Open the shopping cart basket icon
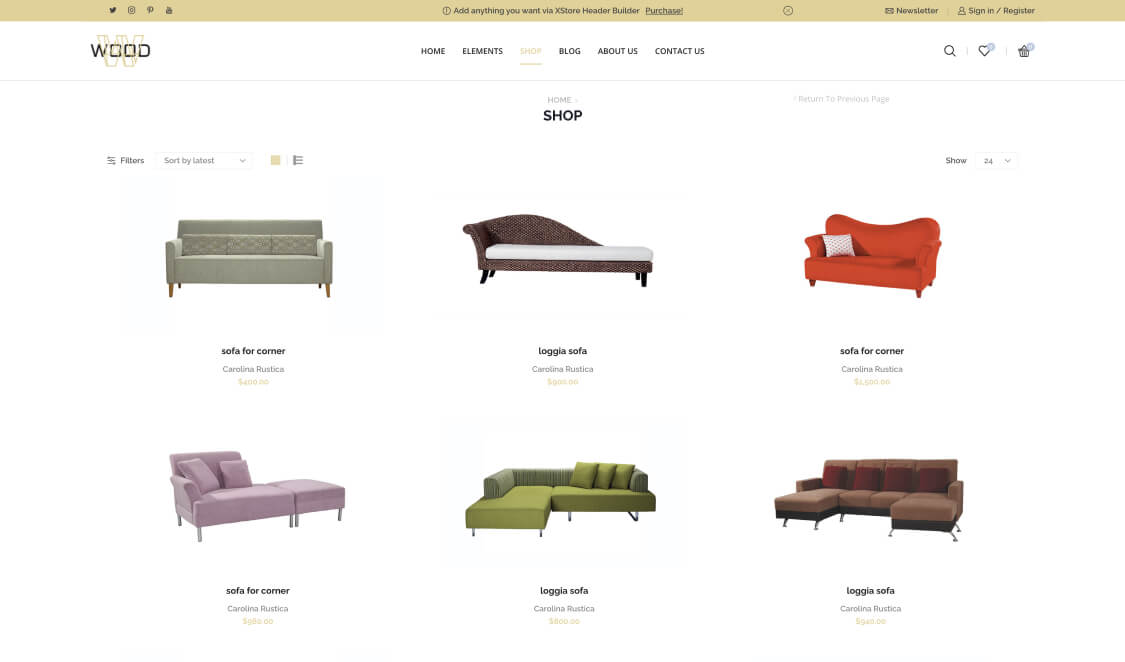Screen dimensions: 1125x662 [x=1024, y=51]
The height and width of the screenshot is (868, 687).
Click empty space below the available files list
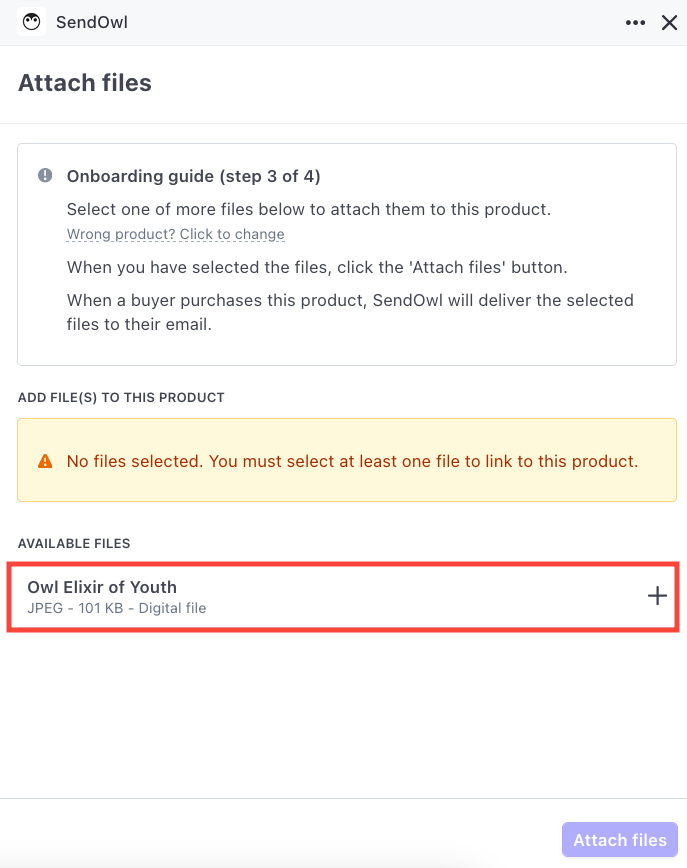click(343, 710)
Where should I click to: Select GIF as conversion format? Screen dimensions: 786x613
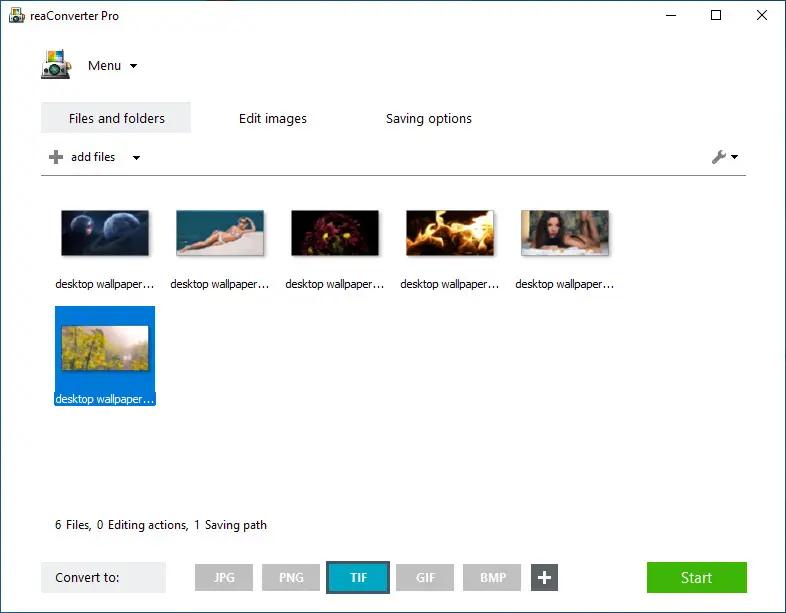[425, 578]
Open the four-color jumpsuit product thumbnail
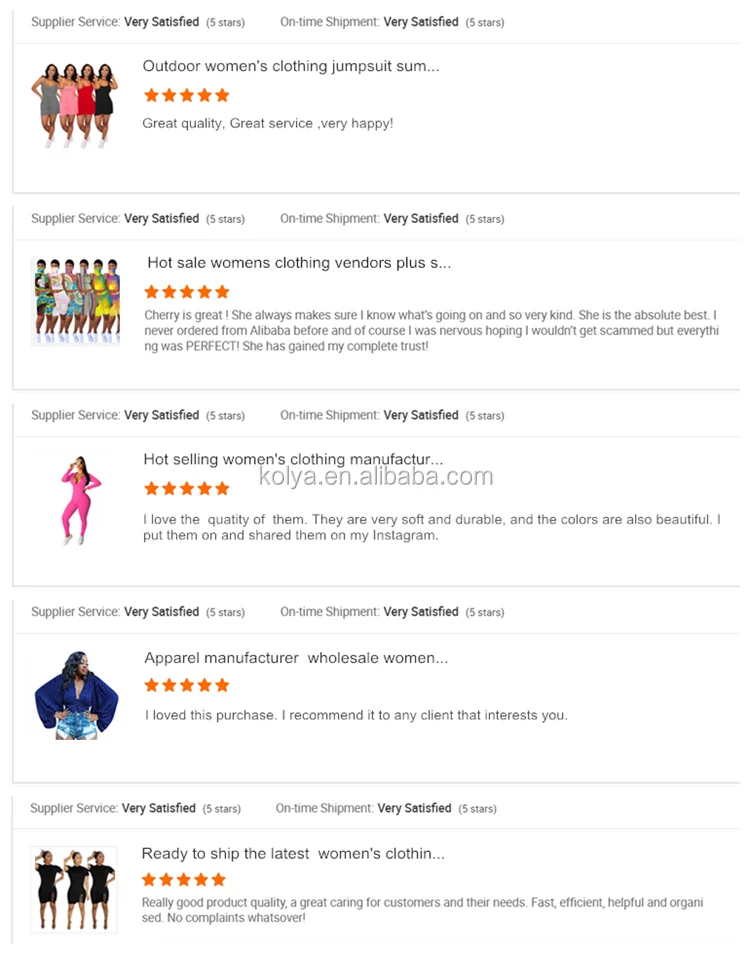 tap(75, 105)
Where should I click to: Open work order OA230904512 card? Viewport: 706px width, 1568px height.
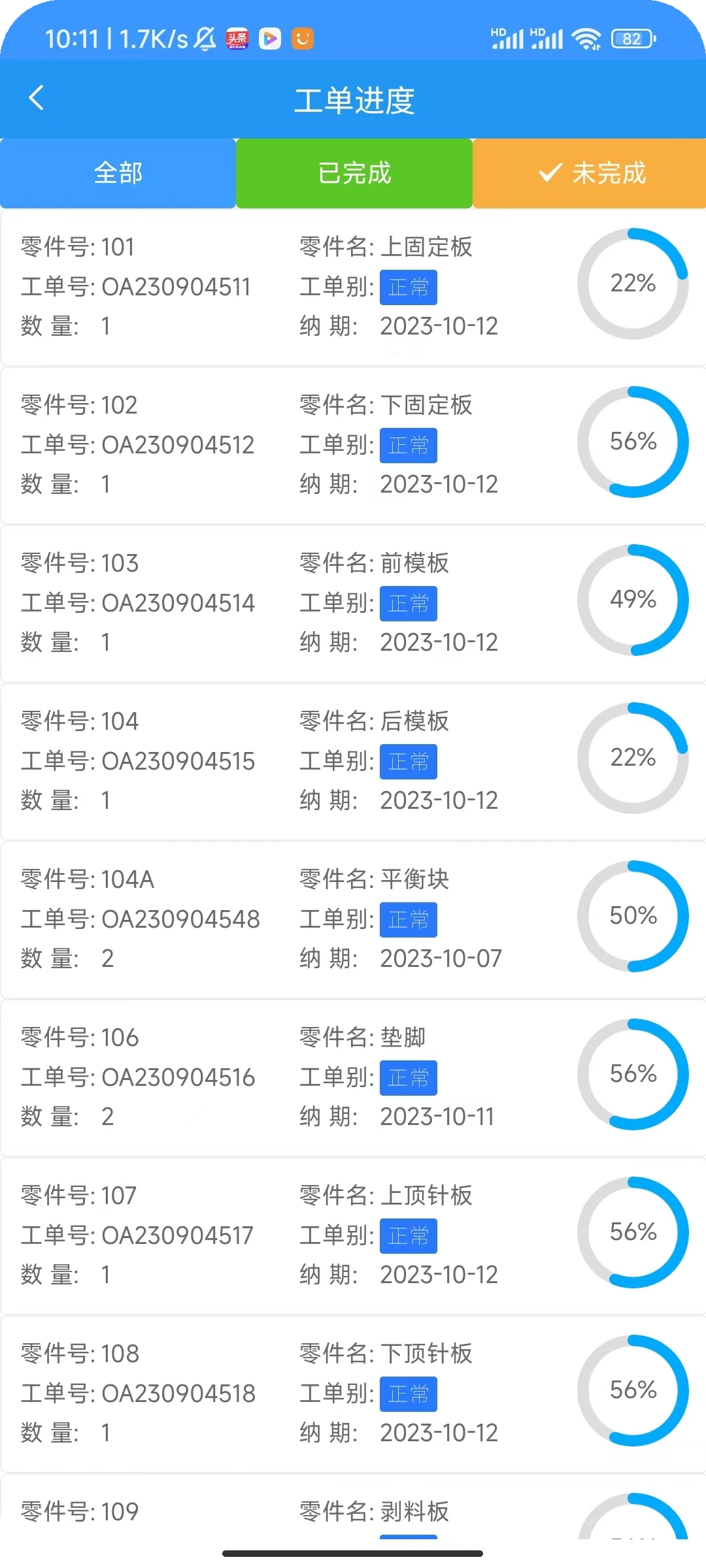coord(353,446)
# # # # #
(Try it)
Your answer should hold every record above, printed exactly and free of pictures.

(Output for this exercise)
Open the shopping cart basket icon
Screen dimensions: 1125x662 [x=1024, y=51]
The height and width of the screenshot is (868, 687).
Click empty space below the available files list
click(343, 710)
Where should I click to: Select GIF as conversion format? Screen dimensions: 786x613
[425, 578]
Open the four-color jumpsuit product thumbnail
 tap(75, 105)
Where should I click to: Open work order OA230904512 card? Viewport: 706px width, 1568px height.
coord(353,446)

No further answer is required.